Blog‎ > ‎

Benefits of Deep Water Exercise

posted Aug 18, 2015, 10:10 PM by Sandy Karlek   [ updated Oct 30, 2015, 8:11 PM ]


Do you want to exercise but find exercising is hard on your body? Land based exercises can add stress on your muscles and joints, resulting in muscle soreness, stress fractures and injury. Deep water exercises provide a great opportunity for people of all ages with different levels of fitness to exercise. Your body becomes weightless in the deep end of a pool so there’s no pressure on your joints and less stress placed on your muscles and bones. Goodbye achy joints and sore muscles after a workout!

As an added bonus, water provides resistance, which ranges between 4 and 42 times greater than in air, depending on the speed of movement, in all directions. Water’s resistance can be increased with speed and higher resistance means better workout. Start slow, increase the speed as you become more proficient with each movement.

If you have access to a warm pool, take advantage of it! Warm water increases blood flow, decreases muscle spasm, relaxes tense muscles, relieves pain, and reduces swelling, allowing for greater mobility and flexibility.

For these deep water exercises, get into the pool, with a noodle under your arms and let your legs hang. If you find this is hard on your arms or shoulders, wear a flotation belt instead.

1.    Kick Front To Back


With the noodle securely across your back and under your arms, let your legs rise until  your toes are out of the water. Bending both knees, lean forward and shift your position so your toes are behind you. Gently stretch out your legs raising your heels to the surface of the water. Bend your knees again, lean back and repeat the process 10 times. 

2.    Kick Side To Side


Similar to the previous one, bring your right leg to the surface of the water, bend your knees, shift your upper body to the right while your lower body sifts left. Stretch out your legs so your left leg is now on the surface of the water. Bend your knees again, shifting you weight back and repeat the process 10 times. 

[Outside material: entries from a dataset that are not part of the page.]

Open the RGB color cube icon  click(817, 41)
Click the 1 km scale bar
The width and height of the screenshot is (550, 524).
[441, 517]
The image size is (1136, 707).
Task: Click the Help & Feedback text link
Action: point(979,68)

3.    Pendulum Front To Back


Bringing your legs back to the front of you, toes out of the water, keep your knees straight, lean forward, and gently let your legs drop down and swing behind you until your heels are out of the water. Then, continuing to keep your legs straight, lean back and drop your legs down until they have swung back in front and your toes are out of the water. Repeat 10 times.

4.    Pendulum Side To Side


Similar to the previous pendulum exercise, bring your right leg to the surface of the water. Lean your upper body to the right, dropping your legs down until they have come up to your left and your left leg is at the surface of the water. Repeat 10 times. 

5.    Scissor Kick


Keeping your legs straight, fully and simultaneously extend one leg forward and one leg back into a "splits" position. Then drop both legs down, doing a single leg pendulum, bringing each leg to full extension each way. Repeat as many as you can for 30 seconds.